Citation


« (...) Le duc d'Anjou, avec sa belle gueule d'acteur holliwoodien, est notre roi. Sa royauté est dans son sang (...).
(...) redonner à la France, "pays déliquescent", l'autorité naturelle qui lui manque aujourd'hui : celle d'une transcendance à la fois politique et divine.
(...) non point le successeur de 1848 mais le continuateur de 1830...
Pas de trône sans autel.
Je lui demande si la monarchie de juillet est la monarchie de l'imposture : non seulement il acquiesce, mais ne comprend même pas qu'une telle question puisse se poser...
... (il) affiche un souci permanent de la question sociale.
(...) démarcher n'est pas digne de sa stature et, même si cela peut paraître vain que de vouloir régner sans le faire savoir, c'est là une posture qui, dans le monde parasitaire des médias incessants et des démagogies perpétuelles, apparaît révolutionnaire (...).
"Non pas un roi qui se sert de la France, mais un roi qui sert la France", me dit Louis XX avec son inénarrable accent espagnol, qui paradoxalement le rend plus européen que quiconque.
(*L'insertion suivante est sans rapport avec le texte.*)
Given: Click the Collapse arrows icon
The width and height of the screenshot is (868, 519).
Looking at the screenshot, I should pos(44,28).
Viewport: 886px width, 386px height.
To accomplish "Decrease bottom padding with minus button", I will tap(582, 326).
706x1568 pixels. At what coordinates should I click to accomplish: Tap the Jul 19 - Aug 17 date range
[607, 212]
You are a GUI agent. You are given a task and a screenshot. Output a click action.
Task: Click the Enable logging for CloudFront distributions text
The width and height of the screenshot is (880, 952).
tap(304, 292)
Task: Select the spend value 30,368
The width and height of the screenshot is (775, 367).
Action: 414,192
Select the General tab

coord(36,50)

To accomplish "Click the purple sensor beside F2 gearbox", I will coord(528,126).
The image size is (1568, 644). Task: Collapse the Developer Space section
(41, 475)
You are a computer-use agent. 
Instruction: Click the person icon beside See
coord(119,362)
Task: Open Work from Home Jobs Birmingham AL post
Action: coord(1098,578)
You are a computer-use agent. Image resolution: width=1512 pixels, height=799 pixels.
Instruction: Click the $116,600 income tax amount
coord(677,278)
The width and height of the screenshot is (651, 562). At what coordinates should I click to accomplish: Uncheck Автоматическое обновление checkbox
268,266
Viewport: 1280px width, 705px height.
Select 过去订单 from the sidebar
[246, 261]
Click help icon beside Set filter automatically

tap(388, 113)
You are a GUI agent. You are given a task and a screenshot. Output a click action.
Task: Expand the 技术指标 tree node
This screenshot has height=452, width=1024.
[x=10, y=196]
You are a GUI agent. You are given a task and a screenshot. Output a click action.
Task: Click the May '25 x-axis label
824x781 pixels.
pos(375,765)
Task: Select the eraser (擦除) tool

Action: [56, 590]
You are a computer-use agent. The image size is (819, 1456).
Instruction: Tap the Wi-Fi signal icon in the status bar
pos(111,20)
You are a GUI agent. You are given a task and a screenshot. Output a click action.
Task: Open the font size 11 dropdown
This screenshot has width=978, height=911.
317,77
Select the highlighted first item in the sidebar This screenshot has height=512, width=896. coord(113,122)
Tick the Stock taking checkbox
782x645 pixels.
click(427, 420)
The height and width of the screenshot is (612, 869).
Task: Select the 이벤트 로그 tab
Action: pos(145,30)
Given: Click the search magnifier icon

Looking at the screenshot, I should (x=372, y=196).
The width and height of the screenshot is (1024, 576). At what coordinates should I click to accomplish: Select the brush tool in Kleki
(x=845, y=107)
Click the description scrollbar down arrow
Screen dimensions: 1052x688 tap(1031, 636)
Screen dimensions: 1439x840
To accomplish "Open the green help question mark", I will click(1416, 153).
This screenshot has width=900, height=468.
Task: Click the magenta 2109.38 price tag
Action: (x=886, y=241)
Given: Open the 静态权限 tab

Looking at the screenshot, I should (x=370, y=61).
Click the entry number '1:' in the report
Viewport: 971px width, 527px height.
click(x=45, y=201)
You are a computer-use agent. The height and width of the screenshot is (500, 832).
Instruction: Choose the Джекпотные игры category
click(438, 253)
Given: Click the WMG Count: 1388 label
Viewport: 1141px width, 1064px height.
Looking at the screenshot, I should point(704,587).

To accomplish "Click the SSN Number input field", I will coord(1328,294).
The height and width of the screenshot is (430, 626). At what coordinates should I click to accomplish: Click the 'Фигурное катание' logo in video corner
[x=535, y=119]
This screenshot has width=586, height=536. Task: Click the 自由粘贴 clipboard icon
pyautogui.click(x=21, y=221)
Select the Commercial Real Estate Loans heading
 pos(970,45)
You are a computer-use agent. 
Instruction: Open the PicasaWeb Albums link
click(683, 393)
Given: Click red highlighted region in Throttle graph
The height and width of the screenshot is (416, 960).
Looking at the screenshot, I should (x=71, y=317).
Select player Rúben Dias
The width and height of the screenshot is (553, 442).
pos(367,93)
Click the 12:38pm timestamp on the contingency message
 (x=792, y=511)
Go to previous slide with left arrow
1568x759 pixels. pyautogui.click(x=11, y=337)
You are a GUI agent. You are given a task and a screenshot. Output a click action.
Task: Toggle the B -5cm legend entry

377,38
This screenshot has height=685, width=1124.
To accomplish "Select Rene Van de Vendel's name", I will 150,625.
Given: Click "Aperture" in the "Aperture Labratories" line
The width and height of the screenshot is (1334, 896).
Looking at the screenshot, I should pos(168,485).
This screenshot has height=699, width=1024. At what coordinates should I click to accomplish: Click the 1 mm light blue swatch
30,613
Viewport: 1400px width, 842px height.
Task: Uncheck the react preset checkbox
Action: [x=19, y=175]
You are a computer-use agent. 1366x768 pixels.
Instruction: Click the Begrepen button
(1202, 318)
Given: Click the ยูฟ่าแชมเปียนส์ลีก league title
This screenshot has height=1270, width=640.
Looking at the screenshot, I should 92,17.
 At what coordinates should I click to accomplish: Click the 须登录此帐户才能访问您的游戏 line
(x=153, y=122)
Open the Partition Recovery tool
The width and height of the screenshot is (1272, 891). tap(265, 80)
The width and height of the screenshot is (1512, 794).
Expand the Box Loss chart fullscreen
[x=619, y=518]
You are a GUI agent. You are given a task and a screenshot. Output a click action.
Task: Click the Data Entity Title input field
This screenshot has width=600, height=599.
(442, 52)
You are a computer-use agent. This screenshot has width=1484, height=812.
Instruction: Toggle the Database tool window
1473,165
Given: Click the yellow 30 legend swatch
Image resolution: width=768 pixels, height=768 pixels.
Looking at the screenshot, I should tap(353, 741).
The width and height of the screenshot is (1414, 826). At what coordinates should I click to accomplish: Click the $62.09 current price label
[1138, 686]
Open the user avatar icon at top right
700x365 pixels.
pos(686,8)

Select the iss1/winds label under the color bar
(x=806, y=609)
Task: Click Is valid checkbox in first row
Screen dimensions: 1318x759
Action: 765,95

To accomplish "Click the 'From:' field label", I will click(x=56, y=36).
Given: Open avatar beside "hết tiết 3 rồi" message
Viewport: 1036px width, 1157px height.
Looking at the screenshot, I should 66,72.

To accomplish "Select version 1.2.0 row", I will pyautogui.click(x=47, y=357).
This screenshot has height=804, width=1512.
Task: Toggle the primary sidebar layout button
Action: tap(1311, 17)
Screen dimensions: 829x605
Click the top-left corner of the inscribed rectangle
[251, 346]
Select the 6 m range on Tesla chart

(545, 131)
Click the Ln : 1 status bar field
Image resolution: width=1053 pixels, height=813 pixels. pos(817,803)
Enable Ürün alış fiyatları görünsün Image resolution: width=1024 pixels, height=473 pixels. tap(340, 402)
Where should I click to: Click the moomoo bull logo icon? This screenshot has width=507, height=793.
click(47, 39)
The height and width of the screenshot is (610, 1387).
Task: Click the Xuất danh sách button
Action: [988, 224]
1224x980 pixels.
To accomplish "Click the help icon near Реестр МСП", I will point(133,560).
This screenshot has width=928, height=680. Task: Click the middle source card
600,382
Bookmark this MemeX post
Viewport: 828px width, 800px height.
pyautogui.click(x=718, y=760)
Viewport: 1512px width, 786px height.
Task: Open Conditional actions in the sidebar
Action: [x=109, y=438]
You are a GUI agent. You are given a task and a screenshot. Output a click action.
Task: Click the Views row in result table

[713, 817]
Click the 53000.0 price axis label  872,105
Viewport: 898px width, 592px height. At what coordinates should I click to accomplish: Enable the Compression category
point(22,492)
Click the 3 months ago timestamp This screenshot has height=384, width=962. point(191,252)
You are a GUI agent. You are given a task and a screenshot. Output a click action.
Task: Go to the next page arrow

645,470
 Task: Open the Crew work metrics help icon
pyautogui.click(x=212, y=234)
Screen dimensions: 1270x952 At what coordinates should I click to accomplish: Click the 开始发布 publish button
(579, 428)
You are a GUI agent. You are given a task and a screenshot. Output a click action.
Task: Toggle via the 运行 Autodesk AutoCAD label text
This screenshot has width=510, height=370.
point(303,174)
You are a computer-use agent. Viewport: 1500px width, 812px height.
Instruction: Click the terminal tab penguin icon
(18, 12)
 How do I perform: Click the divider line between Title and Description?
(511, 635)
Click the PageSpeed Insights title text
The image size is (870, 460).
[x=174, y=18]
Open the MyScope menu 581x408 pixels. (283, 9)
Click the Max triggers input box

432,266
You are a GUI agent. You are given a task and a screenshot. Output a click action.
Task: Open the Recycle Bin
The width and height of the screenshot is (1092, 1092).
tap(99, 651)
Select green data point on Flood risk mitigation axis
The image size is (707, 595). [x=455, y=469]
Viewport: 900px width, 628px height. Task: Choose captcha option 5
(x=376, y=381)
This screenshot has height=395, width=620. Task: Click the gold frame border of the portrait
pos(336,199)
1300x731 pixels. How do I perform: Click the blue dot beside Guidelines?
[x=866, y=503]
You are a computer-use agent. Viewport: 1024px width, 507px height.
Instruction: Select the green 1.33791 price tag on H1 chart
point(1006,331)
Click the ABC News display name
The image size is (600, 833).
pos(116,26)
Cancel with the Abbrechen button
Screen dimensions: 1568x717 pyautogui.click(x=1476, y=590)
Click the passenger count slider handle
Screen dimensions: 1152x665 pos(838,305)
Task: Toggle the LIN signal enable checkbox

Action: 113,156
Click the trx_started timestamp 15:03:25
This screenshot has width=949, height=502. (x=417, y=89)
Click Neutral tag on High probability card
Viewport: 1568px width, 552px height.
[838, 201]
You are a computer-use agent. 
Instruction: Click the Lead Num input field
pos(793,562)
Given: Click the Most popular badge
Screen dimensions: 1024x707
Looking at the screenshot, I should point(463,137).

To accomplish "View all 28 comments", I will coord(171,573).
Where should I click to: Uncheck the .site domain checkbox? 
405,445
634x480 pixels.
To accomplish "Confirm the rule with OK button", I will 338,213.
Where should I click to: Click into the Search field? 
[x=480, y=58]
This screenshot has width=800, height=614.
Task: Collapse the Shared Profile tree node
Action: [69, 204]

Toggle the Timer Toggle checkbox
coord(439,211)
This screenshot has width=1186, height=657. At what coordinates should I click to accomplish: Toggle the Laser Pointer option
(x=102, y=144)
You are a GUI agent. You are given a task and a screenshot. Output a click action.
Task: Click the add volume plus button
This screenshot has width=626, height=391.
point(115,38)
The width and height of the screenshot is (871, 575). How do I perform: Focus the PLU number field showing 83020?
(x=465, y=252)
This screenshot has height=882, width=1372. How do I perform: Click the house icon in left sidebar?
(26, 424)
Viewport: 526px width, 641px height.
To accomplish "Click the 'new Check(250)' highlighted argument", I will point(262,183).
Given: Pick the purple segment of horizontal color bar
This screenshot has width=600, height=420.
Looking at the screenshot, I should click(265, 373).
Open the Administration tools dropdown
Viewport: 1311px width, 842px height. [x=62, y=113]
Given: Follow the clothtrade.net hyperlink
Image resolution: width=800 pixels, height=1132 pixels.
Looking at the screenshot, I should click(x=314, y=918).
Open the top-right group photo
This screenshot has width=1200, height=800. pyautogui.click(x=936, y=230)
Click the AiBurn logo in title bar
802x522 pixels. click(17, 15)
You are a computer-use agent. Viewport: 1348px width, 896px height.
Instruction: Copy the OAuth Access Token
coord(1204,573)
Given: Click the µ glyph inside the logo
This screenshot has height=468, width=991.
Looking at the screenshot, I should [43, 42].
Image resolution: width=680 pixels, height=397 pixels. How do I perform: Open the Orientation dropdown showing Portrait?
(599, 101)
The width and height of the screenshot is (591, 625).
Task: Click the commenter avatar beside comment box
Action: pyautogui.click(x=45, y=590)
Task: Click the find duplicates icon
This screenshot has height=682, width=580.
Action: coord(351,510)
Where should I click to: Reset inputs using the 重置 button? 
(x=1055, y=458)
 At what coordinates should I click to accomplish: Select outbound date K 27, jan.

Il déteste le laïcisme, cette religion de l'outrance. Et pense que c'est par la religion catholique, à partir d'elle et non contre elle qu'il faut penser l'islam ; idée plus moderne qu'il n'y paraît : le catholique doit, par devoir autant que par définition, faire place, toute sa place, à l'autre, à l'étranger, au migrant. Ce n'est pas en dissimulant ses racines christiques que l'on peut sortir de la crise, mais en les affirmant.
(...) S'il y a crise, c'est d'abord et avant tout une crise de légitimité. Le roi est vivant, vive le roi ! ».
Yann Moix
dans le Paris-Match de la Saint-Michel.